While out and about in Tanunda in 2015, veteran Barossa Valley winemaker and dog-lover Rick Burge spotted a Jack Russell terrier riding on a forklift, and later chased up the driver for a chat on the phone. The dog’s owner was Wayne Ahrens, who grows grapes on the upper slopes of Eden Valley. When Ahrens mentioned he had a few tonnes of nearly-ripe Riesling still unsold on his vines, an initially reluctant Burge said he’d come for a look and, after seeing and tasting the sun-flecked grapes, the deal was done.
Buying fruit from outside the Barossa Valley proper was a dramatic departure for Burge, whose reputation rests on the lush, estate-grown reds produced at his winery near Lyndoch. But he, too, was ripe for the deal: black frosts had denuded his semillon, while the estate’s own Riesling vines had been turned over to red wine production for commercial reasons back in 2002.
Of course, getting in Riesling from the other side of Barossa’s eastern range hardly constitutes a break with tradition.
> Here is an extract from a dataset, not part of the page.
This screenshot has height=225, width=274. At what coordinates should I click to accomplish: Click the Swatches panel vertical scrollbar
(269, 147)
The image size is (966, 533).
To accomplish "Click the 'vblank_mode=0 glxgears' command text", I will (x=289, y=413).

Many Barossa wineries have been assiduously exploiting the qualities of Eden Valley’s cooler climate white grapes for more than a century. Penfolds even had their own winery in Eden Valley in the early part of the 20th century. In terms of individual wines, think Pewsey Vale or Penfolds Bin 51.
Or in Burge’s case, think Orlando, where he went to work for Colin Gramp in his first wine-related job in the mid-1970s. Orlando, with its use of German technology to control fermentation temperatures, had been behind the transformation of white winemaking in Australia, and Burge got to sample the results. He would eventually taste every vintage of Orlando’s Riesling going back to the 1953. He also begged a couple of bottles of the legendary Steingarten Riesling from the company warehouse each year.
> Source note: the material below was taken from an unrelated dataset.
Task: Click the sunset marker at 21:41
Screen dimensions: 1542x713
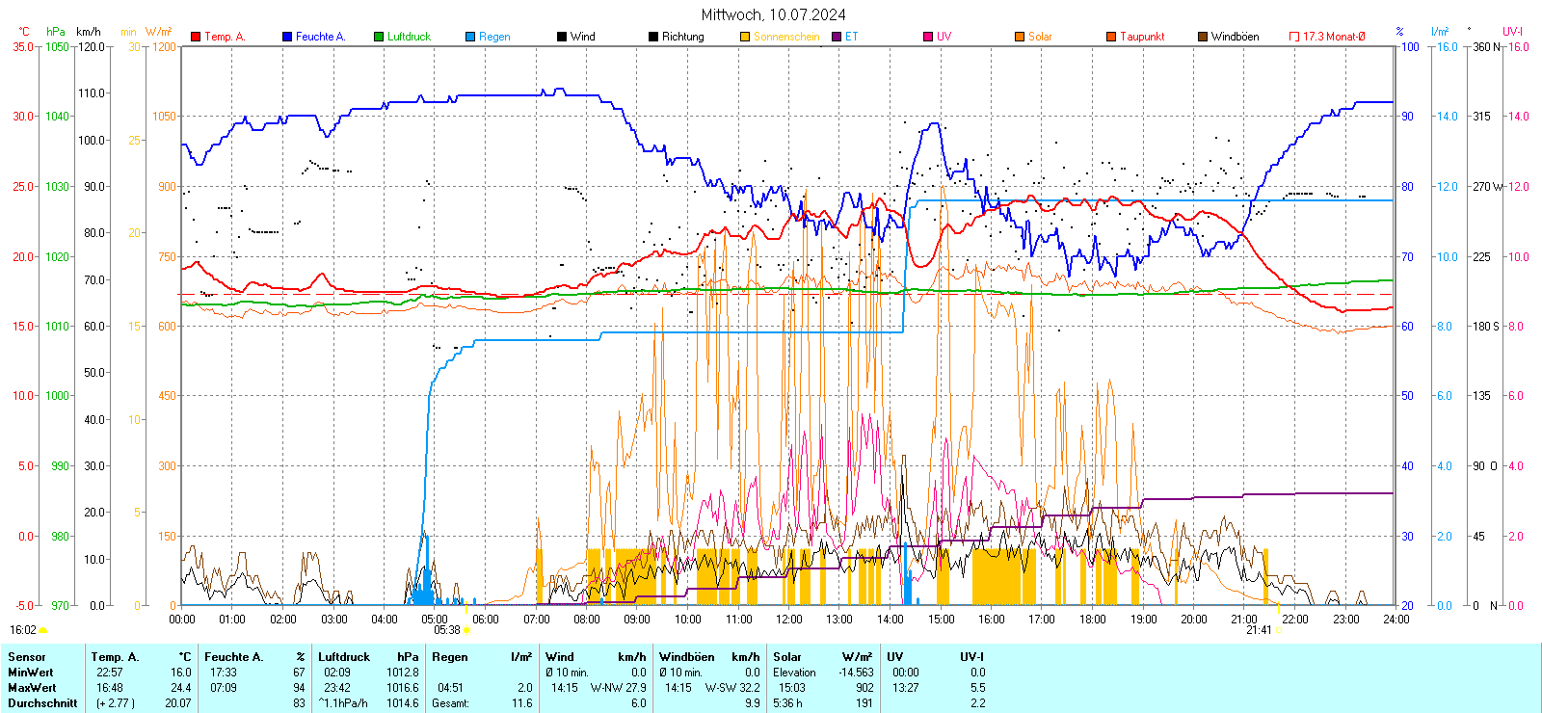Action: tap(1279, 630)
Later in life, Burge made a pilgrimage to the home of the grape, spending a fortnight in the Rhinegau in Germany.
“I’m a bit of a Riesling tragic,” he admits. “To put in your mouth a beautiful Eden Valley Riesling from a great year and a dozen or more of the freshest South Aussie oysters with a couple of wedges of lemon makes Rick a very happy boy.”
Alternatively, he says, he likes to linger over the weekend newspapers with a bottle-aged Riesling and a soft cheese. Burge sees himself as a champion of the classic, austere Australian style pioneered by Orlando and Leo Buring. He and Christa Deans, who handles the Burge Family whites, followed that template with the 2015 Burge Family Eden Valley Riesling, a wine that elicited high praise the judges of the Hot 100 Wines.
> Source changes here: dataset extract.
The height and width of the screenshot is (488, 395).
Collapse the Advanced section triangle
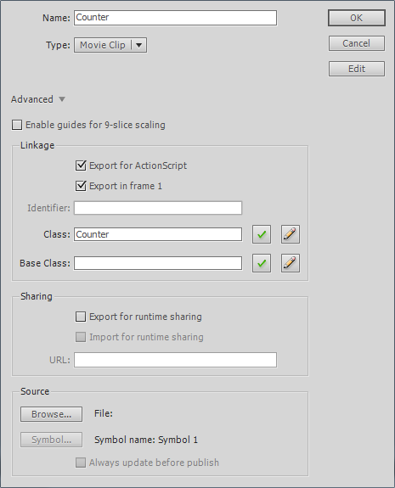click(62, 99)
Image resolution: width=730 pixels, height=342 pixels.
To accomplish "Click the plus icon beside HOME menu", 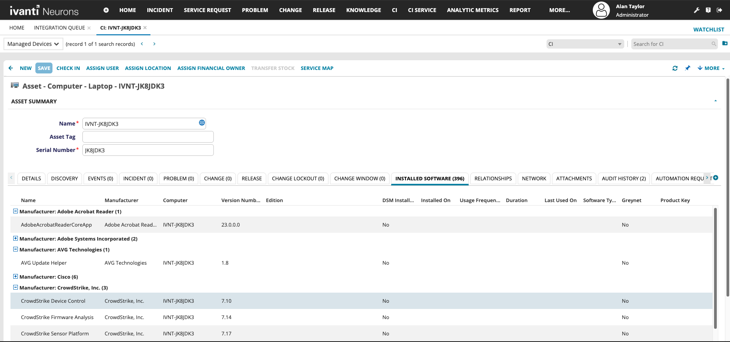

“We made it into a drier and more traditional style, with a relatively neutral yeast and relying more on bottle age to bring it up to its full potential rather than an aromatic yeast and/or residual sweetness,” Burge says.
Indeed, Burge sees the 1970s and 80s trend of adding muscat to increase early drinkability as an aberration, and believes the variety is only just recovering from the spurious reputation it acquired as a sweet wine: “We shot ourselves in the foot and did Riesling in”.
He is also perplexed by more recent experiments which are embracing wild yeasts and techniques such as extended fermentation on skins.
“Once we’ve established a world-class style with pristine, minerally, mouth-puckering, succulent, lime-juice and lime marmalade-type flavours, why would you want to turn to skin contact and browning? I liken it to getting the most beautiful well-hung piece of fillet steak, then mincing it up, putting onion in it and making it into hamburger patties.”
Burge says what initially looked like an ideal growing season in 2016/17 had evolved into something trickier, but he is already confident that the vineyards of Eden Valley have produced another vintage of high quality Riesling.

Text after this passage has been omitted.